Whatever you say, comrade banker.

Manufacturing a Food Crisis: How "free trade" is destroying Third World agriculture—and who's fighting back is an excellent article on the impact of three decades of developed world trade policy on agriculture in the developing world. Both in "trade" agreements like NAFTA and WTO and in "structural adjustment programs" imposed by the World Bank and IMF, developing nations have been forced to discontinue the subsidies, price stabilization programs, and other preferences to domestic agriculture and accept imports of highly-subsidized agricultural products. "Since the late 1990s subsidies have accounted for 40% of the value of agricultural production in the European Union and 25% in the United States." The unfairness—and the indefensibility under economic theory—are obvious, but one has to read the article to appreciate how much like the blundering and arrogant central planners of a soviet state the World Bank and IMF became as they crammed down "the Washington Consensus." The law of unintended consequences ruled.
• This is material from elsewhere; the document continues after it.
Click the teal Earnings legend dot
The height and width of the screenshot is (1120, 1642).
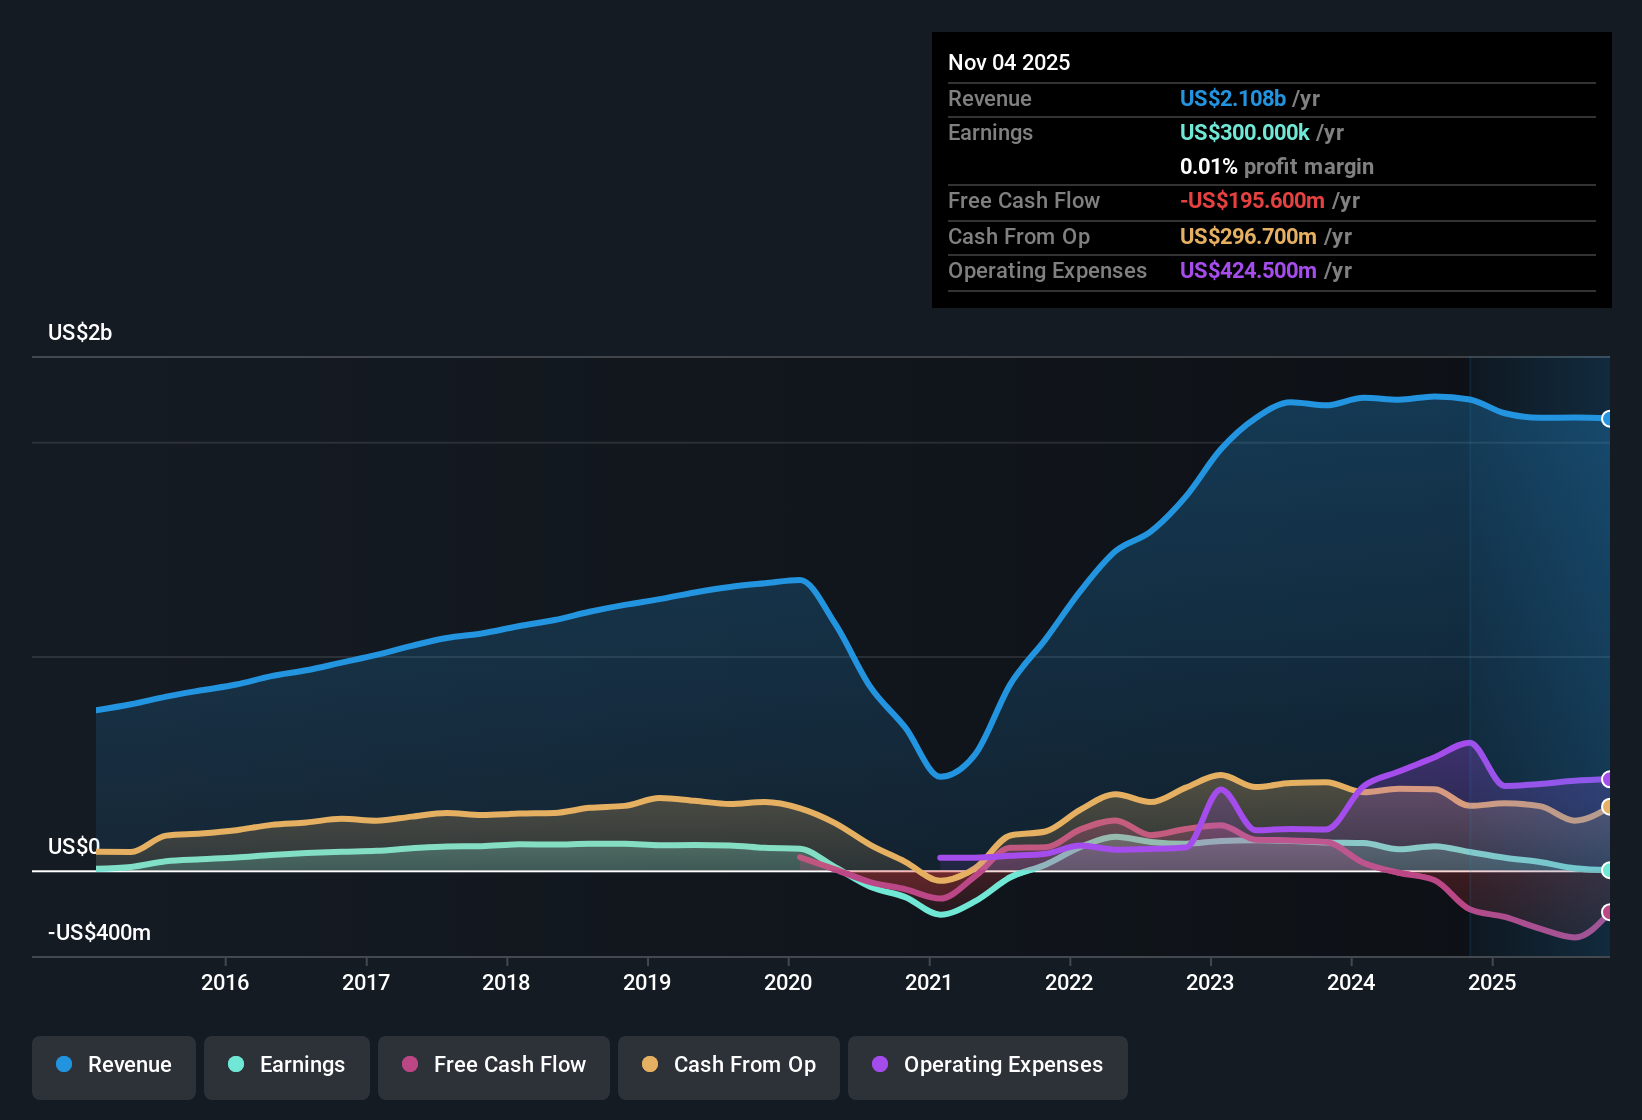pos(237,1065)
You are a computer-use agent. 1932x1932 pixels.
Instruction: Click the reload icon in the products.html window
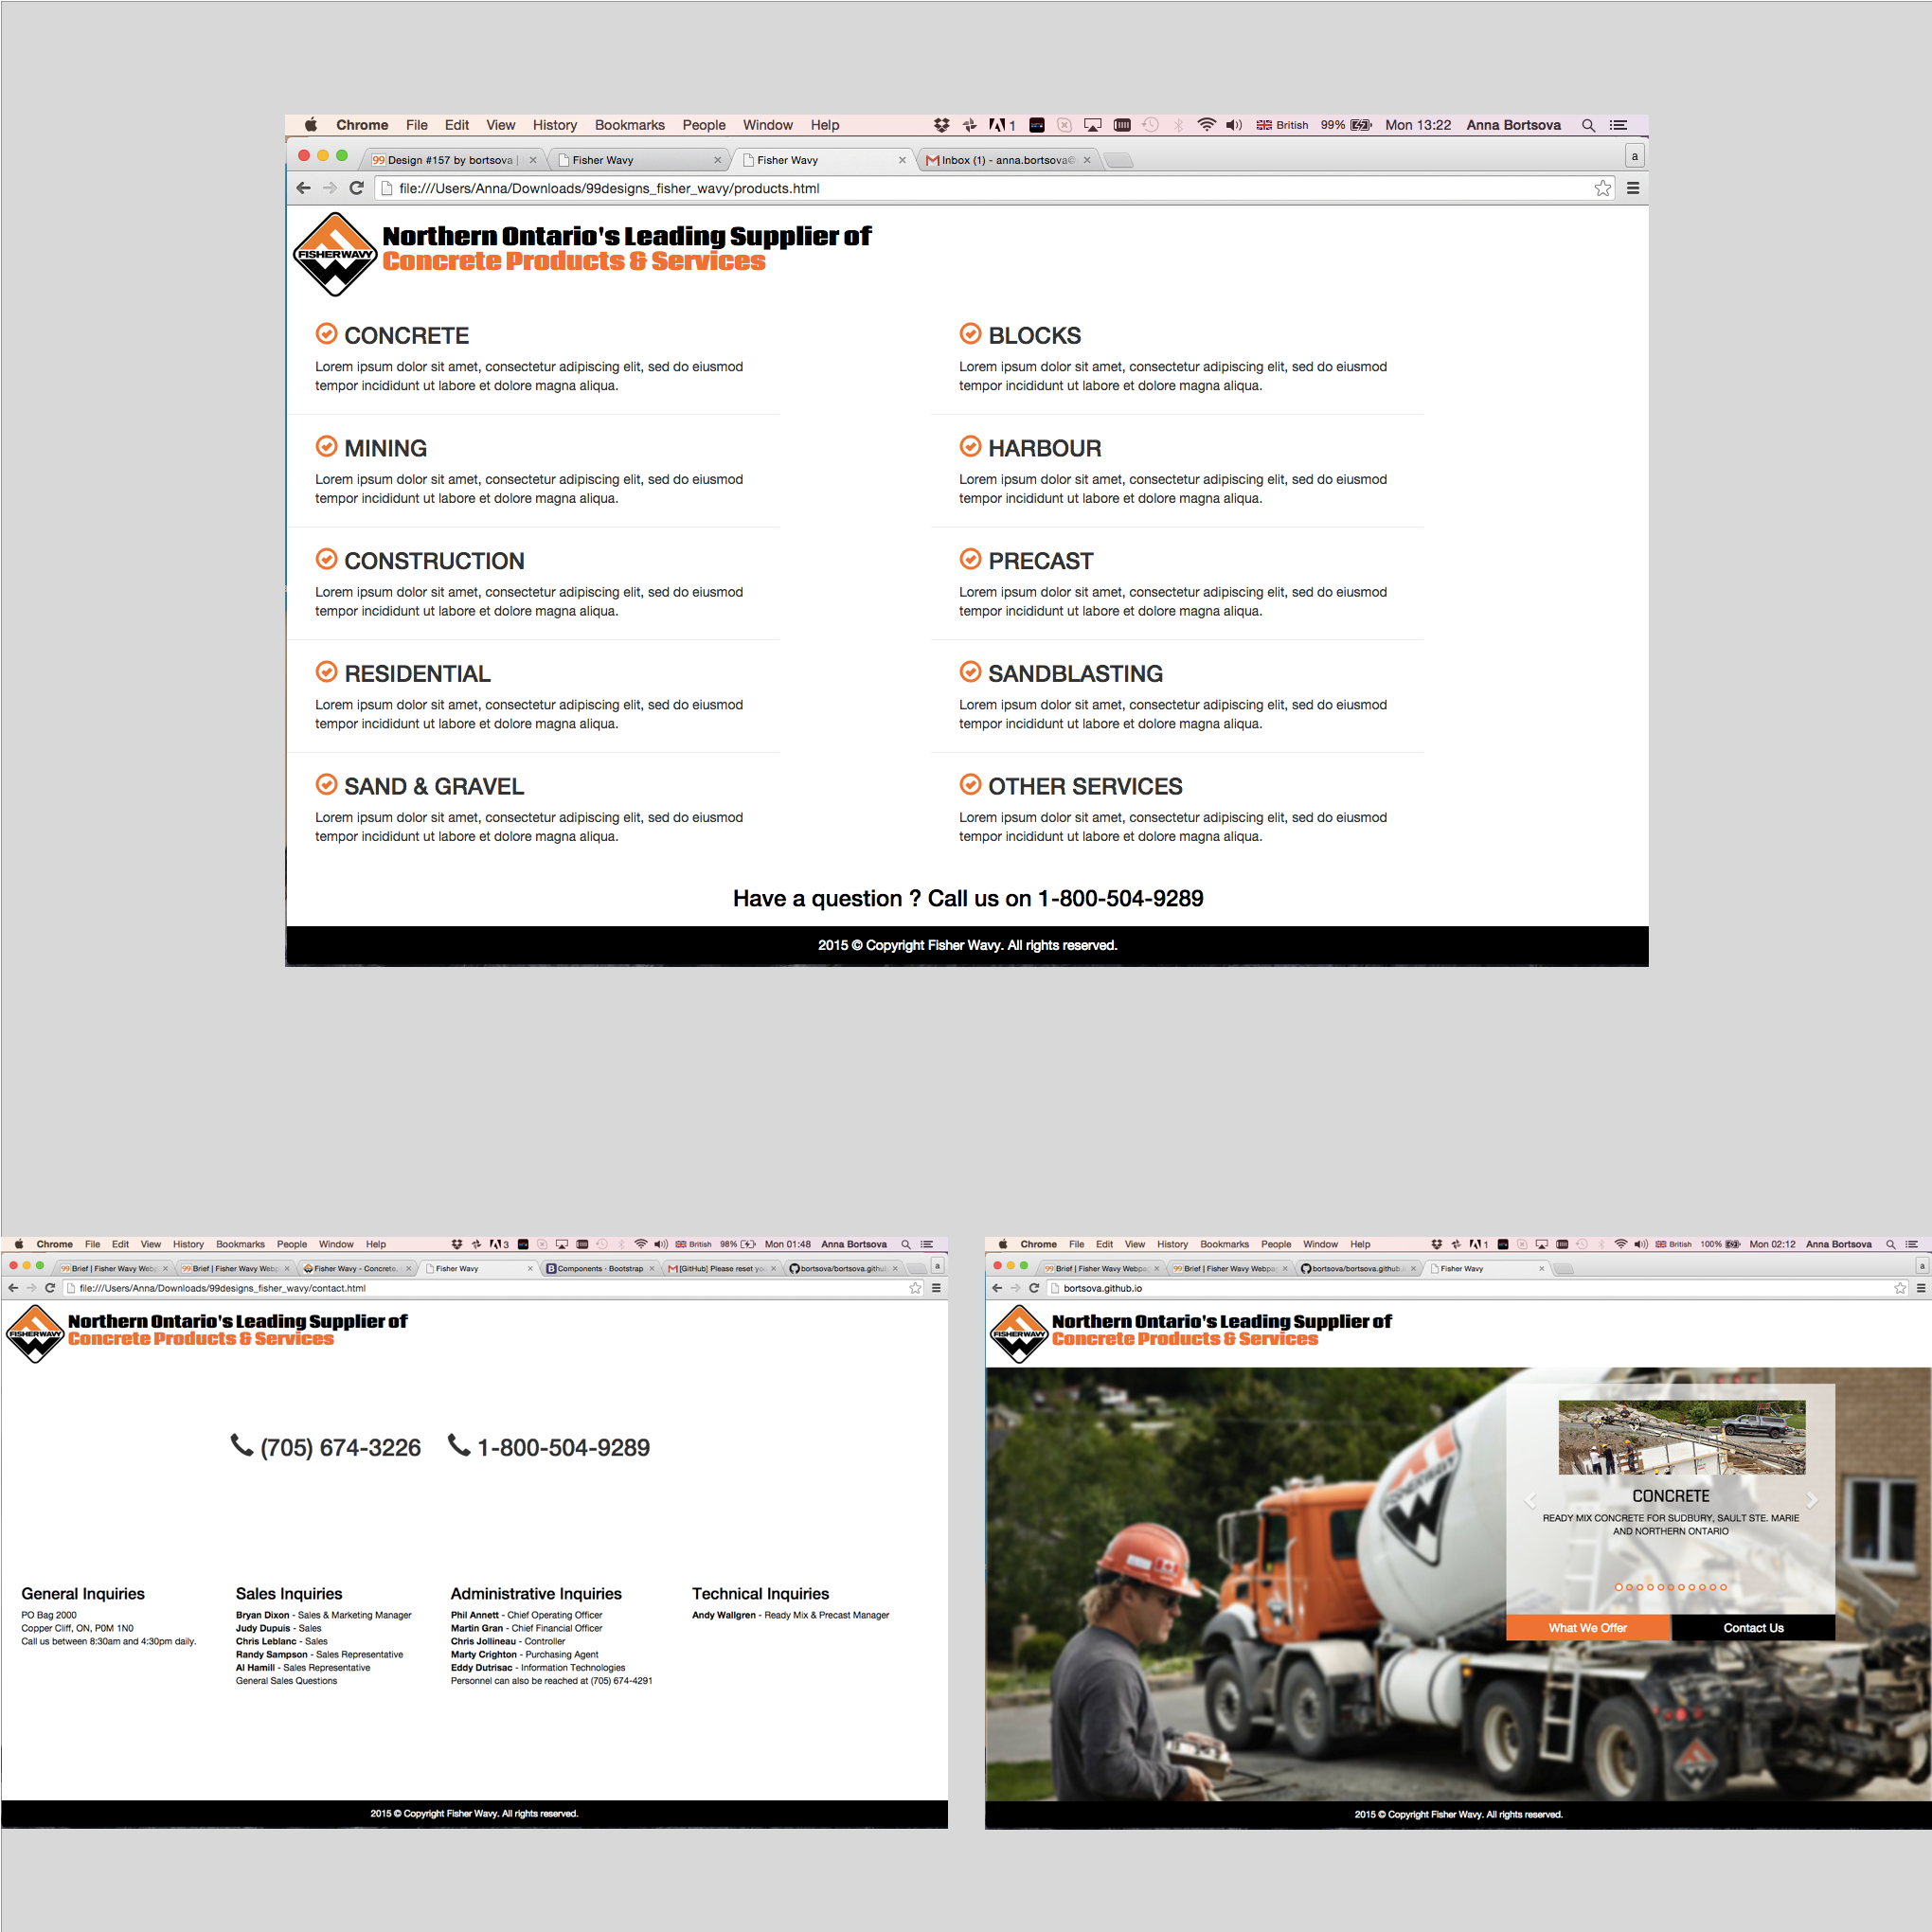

When Ferdinand Marcos fled the Philippines in 1986, the World Bank and IMF stepped in and forced the government to stop subsidizing agriculture and to use the funds to repay foreign debt. The experts said Filipino farmers should switch from rice to growing "high-value-added" export crops like cut flowers, asparagus and broccoli. The Philippines went from being self-sufficient in food to being a big importer of rice from China, Vietnam, and Thailand, where rice farming is heavily supported by the governments. The cut flowers, asparagus, and broccoli? Don't ask. Instead of increasing by 500,000 as projected, agricultural employment dropped by 400,000.

In Africa, the World Bank encouraged its clients to grow export crops to generate foreign exchange in order to service their foreign debt. Its "experts" thought it would be a good idea for Ghana (and several other African nations) to focus on cocoa and for Ethiopia to concentrate on coffee. Results: the world prices for cocoa and coffee both collapsed. The World Bank's chief economist for Africa said, "We did not think that the human costs of these programs could be so great, and the economic gains would be so slow in coming." An economist who never heard of supply and demand?

In 1999 the government of Malawi started subsidizing agriculture with free seed and fertilizer, a big surplus of corn resulted. The World Bank forced Malawi to stop the subsidy, because there were "more productive ways" for the Malawi government to use its resources, and to sell off the accumulated surplus to pay foreign debt. By 2001-02, the surplus was gone and the nation was in famine. The new government defied the World Bank by resuming the subsidies in 2005. Now Malawi feeds itself and exports corn to South Africa. Oh, 1500 Malawians starved to death.

By tradition, the US appoints the head of the World Bank, now Robert Zoellick and before that Paul Wolfowitz. Did they not get the email saying the United States is opposed to having governments pick economic winners and losers? Or are they just bankers behaving like bankers?